Twelve days into this recent pullback from $207 to $187 and investors are becoming unhinged as their sentiment swings from optimism to pessimism resulting in equity fund buying, then selling, generating a similar swing seen in 2011-2012, said Panigirtzoglou. He noted that period for an additional reason, which is to recognize 2011-2012 sentiment swings created the environment which "proved fruitful for mean reverting trading strategies". Given the recent strong pessimism, Panigirtzoglou is positive on the equity market for the near term.
Focusing on sentiment solely for signals in environments like this is dangerous. Adding to the growing disconnect in prices and investor optimism has been a growing crowd of pundits proclaiming the recent correction is not like 2008.
The Wall Street Journal ran a piece from Justin Lahart claiming:
"But there are crucial differences between now and those dark days, at least for the U.S. While losses could continue, the U.S. appears, at the moment, to be in a better position to weather them. That could keep a market downturn from morphing into a full-blown financial crisis that then leads to an economic one."
The fail in the follow-up defense included statements such as " U.S. banks today are in far better position to absorb losses than during the financial crisis" and "For now, the storm doesn’t appear to have the force of a cataclysm." Data from Yardeni Research shows otherwise.
Yardeni Research published a note on Sunday showing the surreal disconnect in the S&P 500 and Brent Crude Prices and YRI's Global Growth Barometer (annotations from Benzinga Pro):
As China unwinds, energy markets blow up, currency wars persist, and probabilities of even one, let alone four rate hikes from the Fed will happen in 2016 the crowd comparing today to 2008 will miss the broad collapse because their focus is solely on what went wrong in 2008 and not the front-loaded manipulation global central banks engaged as Richard Fischer pointed out.
This time is different and not in positive terms.
Zero Hedge noted in a exclusive published on Saturday that it was tipped off to the Dallas Fed advising banks to not force energy bankruptcies and to demand asset sales instead.
Per Zero Hedge:
"The Dallas Fed met with the banks a week ago and effectively suspended mark-to-market on energy debts and as a result no impairments are being written down. Furthermore, as we reported earlier this week, the Fed indicated "under the table" that banks were to work with the energy companies on delivering without a markdown on worry that a backstop, or bail-in, was needed after reviewing loan losses which would exceed the current tier 1 capital tranches. In other words, the Fed has advised banks to cover up major energy-related losses."

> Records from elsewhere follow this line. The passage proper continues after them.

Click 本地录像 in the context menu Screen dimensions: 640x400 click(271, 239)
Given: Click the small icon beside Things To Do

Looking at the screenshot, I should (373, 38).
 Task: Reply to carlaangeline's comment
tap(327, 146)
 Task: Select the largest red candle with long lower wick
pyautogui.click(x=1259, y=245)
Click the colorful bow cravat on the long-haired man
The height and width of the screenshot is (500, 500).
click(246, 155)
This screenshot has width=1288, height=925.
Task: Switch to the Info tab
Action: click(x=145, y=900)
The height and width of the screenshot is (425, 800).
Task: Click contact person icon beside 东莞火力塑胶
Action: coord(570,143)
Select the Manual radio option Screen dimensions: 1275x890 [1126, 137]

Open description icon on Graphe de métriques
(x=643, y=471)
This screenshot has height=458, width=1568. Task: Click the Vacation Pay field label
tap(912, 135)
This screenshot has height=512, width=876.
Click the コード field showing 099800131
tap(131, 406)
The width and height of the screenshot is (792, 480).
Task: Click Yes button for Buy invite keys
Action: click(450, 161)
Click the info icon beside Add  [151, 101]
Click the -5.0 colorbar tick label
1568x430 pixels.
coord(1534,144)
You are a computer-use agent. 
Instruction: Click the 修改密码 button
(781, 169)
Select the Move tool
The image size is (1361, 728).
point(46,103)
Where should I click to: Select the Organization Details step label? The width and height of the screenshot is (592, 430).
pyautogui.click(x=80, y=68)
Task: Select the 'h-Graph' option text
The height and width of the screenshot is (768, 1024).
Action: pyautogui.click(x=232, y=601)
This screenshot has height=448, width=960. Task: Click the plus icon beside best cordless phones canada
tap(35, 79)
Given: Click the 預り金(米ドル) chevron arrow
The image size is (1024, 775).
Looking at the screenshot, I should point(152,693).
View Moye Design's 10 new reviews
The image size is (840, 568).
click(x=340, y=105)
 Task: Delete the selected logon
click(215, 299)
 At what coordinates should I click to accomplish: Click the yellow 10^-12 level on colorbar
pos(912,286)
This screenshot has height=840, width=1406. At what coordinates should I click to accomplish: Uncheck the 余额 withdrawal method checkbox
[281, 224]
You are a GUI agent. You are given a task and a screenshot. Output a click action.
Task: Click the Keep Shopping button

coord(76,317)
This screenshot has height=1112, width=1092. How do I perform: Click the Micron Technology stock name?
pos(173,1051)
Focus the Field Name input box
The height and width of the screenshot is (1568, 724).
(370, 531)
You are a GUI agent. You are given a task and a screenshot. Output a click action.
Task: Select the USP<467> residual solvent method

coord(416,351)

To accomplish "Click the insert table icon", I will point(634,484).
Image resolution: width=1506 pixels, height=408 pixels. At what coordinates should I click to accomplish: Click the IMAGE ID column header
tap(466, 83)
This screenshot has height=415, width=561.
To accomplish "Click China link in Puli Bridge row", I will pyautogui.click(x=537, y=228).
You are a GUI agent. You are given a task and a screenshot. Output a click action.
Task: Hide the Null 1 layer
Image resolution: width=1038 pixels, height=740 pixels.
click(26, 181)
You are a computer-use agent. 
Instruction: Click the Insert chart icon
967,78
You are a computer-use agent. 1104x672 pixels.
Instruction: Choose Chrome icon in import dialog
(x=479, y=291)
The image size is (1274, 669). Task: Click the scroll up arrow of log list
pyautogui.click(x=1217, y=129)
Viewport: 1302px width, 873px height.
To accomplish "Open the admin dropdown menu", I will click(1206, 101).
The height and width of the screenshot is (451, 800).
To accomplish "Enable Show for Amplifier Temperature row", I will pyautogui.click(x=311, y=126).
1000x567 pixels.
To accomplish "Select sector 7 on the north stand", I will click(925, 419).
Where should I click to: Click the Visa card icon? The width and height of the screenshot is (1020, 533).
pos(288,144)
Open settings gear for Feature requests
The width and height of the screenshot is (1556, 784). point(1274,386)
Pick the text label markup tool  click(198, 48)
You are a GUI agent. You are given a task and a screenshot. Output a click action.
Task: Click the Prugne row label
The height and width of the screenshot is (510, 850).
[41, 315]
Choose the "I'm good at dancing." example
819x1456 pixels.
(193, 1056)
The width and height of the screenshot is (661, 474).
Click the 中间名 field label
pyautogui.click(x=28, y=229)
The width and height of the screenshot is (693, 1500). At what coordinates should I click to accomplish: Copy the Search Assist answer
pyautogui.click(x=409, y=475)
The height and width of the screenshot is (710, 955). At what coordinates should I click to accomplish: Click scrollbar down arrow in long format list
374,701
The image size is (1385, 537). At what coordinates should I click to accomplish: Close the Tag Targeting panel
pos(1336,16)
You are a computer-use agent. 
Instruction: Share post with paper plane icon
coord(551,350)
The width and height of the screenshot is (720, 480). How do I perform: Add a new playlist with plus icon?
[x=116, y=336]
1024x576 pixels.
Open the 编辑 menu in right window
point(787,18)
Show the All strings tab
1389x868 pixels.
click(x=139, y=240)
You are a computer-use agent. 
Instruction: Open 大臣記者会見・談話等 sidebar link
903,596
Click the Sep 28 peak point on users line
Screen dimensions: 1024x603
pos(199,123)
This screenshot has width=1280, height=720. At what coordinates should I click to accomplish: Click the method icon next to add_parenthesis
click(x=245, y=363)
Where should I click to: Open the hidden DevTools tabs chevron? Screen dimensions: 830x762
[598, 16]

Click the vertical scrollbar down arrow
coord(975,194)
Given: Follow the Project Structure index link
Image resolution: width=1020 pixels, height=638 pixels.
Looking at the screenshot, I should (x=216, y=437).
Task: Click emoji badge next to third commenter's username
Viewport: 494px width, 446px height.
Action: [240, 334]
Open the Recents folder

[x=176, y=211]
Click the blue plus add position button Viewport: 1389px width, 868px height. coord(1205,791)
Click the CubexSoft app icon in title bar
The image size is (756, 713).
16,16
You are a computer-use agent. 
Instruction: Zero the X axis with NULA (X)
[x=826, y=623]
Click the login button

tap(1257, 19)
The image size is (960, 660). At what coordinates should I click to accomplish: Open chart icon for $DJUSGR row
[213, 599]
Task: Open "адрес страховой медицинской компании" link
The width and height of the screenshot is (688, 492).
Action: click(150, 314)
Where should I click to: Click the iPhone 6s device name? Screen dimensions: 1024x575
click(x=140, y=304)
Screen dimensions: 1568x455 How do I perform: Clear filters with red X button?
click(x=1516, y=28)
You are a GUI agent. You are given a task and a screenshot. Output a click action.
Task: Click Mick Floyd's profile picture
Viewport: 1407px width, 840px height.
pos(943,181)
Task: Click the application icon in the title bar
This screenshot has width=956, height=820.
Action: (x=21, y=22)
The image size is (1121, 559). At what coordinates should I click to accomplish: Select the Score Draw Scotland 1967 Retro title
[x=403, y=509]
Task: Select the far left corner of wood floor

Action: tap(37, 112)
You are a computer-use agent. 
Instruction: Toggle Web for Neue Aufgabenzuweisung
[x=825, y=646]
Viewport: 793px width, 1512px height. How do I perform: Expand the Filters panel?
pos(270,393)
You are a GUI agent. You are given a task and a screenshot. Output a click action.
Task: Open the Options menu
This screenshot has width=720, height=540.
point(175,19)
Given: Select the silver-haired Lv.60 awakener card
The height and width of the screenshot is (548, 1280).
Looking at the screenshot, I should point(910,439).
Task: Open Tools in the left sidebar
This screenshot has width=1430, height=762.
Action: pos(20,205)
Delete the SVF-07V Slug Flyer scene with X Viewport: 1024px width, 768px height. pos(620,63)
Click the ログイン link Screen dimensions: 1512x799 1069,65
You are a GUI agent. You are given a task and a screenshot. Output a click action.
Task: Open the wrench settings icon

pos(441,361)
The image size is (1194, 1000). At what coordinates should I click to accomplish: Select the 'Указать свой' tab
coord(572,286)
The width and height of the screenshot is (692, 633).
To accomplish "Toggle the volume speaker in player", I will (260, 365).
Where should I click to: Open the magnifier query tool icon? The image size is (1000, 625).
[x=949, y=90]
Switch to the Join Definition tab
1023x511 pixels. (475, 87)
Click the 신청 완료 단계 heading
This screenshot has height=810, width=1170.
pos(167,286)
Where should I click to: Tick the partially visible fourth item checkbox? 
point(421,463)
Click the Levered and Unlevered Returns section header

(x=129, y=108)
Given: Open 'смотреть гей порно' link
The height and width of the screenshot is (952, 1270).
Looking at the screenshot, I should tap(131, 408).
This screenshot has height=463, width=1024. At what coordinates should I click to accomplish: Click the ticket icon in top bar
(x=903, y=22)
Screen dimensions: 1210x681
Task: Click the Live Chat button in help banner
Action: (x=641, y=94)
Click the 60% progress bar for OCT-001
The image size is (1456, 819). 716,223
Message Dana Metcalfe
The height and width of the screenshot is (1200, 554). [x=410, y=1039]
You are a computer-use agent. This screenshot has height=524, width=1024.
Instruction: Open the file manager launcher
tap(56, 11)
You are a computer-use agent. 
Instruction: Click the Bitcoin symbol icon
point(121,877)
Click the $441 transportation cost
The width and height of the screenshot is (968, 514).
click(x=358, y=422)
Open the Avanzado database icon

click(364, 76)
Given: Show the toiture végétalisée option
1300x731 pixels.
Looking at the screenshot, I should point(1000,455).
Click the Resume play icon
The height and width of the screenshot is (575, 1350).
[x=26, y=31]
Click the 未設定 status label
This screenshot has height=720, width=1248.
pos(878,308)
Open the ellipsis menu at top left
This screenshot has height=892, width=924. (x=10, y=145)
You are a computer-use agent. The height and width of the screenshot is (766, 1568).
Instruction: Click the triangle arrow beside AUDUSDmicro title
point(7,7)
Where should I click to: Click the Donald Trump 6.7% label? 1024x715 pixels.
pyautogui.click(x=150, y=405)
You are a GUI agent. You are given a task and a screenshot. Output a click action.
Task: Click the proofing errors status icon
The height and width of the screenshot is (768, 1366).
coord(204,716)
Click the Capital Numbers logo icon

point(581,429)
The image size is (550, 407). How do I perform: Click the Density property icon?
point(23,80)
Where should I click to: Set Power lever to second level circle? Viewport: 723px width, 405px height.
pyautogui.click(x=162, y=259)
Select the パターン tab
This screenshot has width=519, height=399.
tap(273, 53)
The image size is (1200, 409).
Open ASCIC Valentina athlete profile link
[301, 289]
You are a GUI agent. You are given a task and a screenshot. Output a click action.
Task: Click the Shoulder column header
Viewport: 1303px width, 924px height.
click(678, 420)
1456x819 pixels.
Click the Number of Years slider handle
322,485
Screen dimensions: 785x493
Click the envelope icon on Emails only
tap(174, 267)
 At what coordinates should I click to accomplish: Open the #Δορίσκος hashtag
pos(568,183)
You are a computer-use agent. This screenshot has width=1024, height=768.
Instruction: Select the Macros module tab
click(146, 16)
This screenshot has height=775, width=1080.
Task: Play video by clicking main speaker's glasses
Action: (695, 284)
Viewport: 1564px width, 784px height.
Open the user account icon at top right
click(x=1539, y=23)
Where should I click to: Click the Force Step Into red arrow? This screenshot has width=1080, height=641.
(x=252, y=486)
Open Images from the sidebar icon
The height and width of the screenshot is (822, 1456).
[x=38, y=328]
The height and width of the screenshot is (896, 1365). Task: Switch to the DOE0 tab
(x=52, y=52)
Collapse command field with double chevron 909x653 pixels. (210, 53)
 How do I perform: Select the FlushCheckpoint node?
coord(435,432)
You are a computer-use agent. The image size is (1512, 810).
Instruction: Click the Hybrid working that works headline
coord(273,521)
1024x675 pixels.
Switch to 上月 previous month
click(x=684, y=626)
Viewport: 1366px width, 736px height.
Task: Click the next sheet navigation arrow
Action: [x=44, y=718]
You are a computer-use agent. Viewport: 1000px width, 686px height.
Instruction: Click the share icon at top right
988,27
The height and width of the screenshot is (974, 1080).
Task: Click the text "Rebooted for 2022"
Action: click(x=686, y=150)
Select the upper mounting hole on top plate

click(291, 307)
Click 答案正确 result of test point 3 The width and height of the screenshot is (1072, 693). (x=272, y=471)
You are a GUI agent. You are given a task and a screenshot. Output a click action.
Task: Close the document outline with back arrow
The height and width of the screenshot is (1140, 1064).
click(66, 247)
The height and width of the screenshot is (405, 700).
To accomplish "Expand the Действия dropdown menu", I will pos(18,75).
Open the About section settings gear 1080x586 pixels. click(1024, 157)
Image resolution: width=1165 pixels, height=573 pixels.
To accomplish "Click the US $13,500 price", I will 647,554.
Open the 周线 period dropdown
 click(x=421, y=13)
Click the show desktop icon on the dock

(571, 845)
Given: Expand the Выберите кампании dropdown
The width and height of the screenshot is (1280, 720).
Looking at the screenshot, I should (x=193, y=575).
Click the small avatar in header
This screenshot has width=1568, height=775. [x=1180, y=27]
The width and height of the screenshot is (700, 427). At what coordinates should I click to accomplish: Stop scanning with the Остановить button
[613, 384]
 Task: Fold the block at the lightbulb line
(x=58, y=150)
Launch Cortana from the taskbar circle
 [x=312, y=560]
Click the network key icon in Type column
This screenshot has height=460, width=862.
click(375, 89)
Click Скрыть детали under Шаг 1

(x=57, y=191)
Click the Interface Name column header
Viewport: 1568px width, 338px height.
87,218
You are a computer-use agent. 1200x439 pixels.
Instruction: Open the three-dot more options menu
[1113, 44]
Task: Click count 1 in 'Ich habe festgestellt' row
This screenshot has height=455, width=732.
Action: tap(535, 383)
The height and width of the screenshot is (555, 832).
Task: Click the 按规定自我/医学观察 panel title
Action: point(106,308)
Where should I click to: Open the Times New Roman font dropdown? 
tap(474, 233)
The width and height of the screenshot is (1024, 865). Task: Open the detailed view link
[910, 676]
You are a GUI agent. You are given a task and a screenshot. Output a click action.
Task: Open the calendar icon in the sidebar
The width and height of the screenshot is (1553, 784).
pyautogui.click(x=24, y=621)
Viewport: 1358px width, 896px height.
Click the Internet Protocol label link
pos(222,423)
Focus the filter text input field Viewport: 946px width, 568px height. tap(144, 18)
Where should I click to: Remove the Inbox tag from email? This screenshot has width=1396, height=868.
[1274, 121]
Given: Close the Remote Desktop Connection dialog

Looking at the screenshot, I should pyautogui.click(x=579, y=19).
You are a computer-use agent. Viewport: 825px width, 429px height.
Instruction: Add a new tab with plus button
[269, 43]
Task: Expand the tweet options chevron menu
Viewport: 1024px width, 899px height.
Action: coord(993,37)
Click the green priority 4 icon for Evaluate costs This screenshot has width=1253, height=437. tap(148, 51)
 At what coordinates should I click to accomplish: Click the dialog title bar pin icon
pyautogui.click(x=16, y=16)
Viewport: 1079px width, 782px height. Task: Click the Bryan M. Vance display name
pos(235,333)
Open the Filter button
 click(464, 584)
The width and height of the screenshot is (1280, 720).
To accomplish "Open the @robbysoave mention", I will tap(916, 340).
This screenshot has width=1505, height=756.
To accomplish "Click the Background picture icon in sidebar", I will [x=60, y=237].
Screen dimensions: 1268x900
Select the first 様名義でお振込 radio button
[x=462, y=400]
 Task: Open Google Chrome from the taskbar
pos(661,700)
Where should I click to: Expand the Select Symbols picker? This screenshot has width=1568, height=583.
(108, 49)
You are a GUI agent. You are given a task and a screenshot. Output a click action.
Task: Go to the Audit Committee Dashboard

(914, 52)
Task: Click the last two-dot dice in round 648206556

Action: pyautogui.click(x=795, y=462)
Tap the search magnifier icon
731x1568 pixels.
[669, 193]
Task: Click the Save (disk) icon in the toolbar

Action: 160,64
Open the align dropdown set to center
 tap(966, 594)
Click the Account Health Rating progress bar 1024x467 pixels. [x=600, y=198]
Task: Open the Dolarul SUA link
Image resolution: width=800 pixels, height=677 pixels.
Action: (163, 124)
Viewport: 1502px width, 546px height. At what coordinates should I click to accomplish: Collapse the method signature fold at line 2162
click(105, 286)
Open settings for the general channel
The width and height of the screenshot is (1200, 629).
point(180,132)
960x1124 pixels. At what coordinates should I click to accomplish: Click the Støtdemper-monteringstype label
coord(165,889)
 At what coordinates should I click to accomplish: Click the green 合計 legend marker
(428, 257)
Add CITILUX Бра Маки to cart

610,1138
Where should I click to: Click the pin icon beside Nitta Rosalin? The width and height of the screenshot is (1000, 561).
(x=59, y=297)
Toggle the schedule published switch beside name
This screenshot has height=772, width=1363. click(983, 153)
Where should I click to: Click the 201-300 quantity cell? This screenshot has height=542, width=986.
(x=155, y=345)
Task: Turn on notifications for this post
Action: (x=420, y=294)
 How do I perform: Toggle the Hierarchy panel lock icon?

This revelation signals that indeed 2016 is not 2008 as the WSJ clearly stated. The difference now is instead of mortgage securities being the reason for a Fed bailout, there is the yet-to-be-confirmed expectation of a massive energy market bailout because it is unclear who will backstop the bad loans banks made to energy companies now that the Dallas Fed has been reportedly telling banks to push asset sales over bankruptcies.
The disconnect is real and has been swelling. The market needs to clear itself and the only hope we have for the future is for the Fed to show restraint and allow the global system to reset itself.